Comme nous l’avons vu la relation offre-demande étant biaisée en ce qui concerne le pétrole (tout au moins à partir d’un certain seuil de prix) on ne pourra utiliser cet indicateur que si des annonces de limitation de production se font jour. En effet, l’offre de pétrole est excédentaire depuis quelques années et c’était la demande chinoise qui permettait seule de l’équilibrer. Dans la mesure où celle-ci s’est réduite, le marché s’est effondré. Ne négligeons pas non plus les effets du climat. L’hiver ayant été doux dans l’ensemble la demande de combustible s’y est trouvée réduite. Mais un autre élément est en prendre en compte en matière de pétrole et il s’agit du facteur géopolitique. Si l’on peut dire que la géopolitique du XXème siècle a été marquée par la recherche et le contrôle des sources du pétrole, on peur dire que maintenant le pétrole sert d’arme. En particulier dans la guerre larvée entre les États-Unis et la Russie. Même si l’intérêt à court terme des États-Unis ne trouve pas son compte dans l’actuelle guerre des prix, ceux-ci retentent le coup qui avait mis à bas l’Urss, c'est-à-dire le bas coût du pétrole et des matières premières en général. Les États-Unis considèrent que la Russie les gêne dans leur projet hégémonique. Ils aimeraient disposer en Russie de dirigeants plus accommodants et plus en ligne avec leurs objectifs. En effet, leur tentative de prise de contrôle du pétrole russe à travers Michael Khodorkovski (ce qui explique les tribulations de ce dernier plus que des raisons politiques) ayant échouée, ils leur reste l’arme financière. Ainsi une entente Russie-Arabie Saoudite serait vu d’un mauvais œil car elle pourrait stabiliser le marché voire le faire remonter. Dans la perspective d’élections présidentielles américaines, la mise à bas des velléités de la Russie à jouer sur le plan international serait une excellente nouvelle pour le camp démocrate qui ne peut s’enorgueillir de grandes avancées dans le domaine international.
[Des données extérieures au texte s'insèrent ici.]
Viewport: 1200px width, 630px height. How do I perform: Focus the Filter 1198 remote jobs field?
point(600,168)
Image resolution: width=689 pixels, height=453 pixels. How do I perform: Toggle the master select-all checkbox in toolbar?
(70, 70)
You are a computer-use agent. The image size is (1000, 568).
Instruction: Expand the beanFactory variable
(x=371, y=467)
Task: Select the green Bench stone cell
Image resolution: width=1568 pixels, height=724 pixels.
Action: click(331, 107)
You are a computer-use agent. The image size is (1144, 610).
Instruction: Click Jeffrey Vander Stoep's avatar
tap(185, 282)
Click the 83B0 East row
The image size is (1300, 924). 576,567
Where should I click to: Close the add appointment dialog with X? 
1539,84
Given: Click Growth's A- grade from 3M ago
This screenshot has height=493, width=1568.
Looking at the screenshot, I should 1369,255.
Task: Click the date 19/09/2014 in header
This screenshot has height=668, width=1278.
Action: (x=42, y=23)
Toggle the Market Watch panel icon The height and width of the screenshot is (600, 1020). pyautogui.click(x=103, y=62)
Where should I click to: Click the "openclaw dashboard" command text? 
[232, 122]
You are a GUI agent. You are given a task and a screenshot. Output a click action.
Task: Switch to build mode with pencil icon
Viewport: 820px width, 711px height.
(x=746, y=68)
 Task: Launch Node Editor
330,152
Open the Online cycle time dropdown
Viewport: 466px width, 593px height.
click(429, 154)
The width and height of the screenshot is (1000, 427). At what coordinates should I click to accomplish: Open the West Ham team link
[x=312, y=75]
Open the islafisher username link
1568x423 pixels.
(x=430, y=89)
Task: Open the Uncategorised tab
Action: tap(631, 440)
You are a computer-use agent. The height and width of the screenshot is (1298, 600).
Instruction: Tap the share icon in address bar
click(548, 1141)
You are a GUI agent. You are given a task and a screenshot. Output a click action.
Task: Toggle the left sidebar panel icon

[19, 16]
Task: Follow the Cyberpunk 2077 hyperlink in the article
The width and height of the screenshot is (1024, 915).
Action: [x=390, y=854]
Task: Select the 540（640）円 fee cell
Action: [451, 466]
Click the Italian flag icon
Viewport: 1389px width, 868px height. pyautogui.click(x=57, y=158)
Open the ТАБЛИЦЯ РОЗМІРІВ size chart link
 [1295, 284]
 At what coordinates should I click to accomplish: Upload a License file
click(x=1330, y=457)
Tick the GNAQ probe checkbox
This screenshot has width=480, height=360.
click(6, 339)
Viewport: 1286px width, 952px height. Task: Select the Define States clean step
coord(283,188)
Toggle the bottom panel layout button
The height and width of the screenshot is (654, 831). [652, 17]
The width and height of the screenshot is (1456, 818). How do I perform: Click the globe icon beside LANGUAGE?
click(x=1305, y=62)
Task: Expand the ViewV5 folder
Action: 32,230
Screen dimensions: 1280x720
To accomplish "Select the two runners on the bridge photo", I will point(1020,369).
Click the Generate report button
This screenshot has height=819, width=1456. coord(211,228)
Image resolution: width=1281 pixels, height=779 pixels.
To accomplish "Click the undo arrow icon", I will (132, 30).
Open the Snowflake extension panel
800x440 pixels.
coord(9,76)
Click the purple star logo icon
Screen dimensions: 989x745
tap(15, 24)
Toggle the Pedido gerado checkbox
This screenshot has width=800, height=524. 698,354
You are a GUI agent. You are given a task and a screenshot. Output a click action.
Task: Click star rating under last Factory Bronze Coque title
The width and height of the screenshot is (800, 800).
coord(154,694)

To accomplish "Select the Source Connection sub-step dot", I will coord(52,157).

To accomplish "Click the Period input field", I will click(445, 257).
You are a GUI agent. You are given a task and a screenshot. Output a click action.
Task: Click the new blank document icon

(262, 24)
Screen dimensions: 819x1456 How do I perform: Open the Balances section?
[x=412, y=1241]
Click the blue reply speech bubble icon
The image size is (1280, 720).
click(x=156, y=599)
Dans les jours et les mois qui viennent l’observateur attentif devra naturellement surveiller les cours du pétrole (Brent et WTI), mais aussi surveiller les indicateurs « Wordscale » pour les affrètements maritimes des tankers qui donneront la tendance du réveil de la demande. Il devra aussi surveiller et interpréter les nouvelles concernant tout accord de limitation de la production pétrolière. Une inconnue pourra subsister sur le rôle de l’Iran : quand ce pays pourra de nouveau atteindre les niveaux qui étaient les siens avant l’embargo pétrolier ? Il faut tenir compte que de nombreuses installations sont désuètes et que l’Iran cherche actuellement à combler le retard.

CONCLUSION

Pour essayer comprendre l’évolution heurtée des marchés et ne pas se laisser noyer par des informations venant en grand nombre et de toute part, l’investisseur de moyen et long terme et le gestionnaire de risque a intérêt à se concentrer sur l’évolution de l’industrie du pétrole, sous tous ses aspects, ce qui semble être la pierre de touche des évolutions des marchés. Le reste suivra.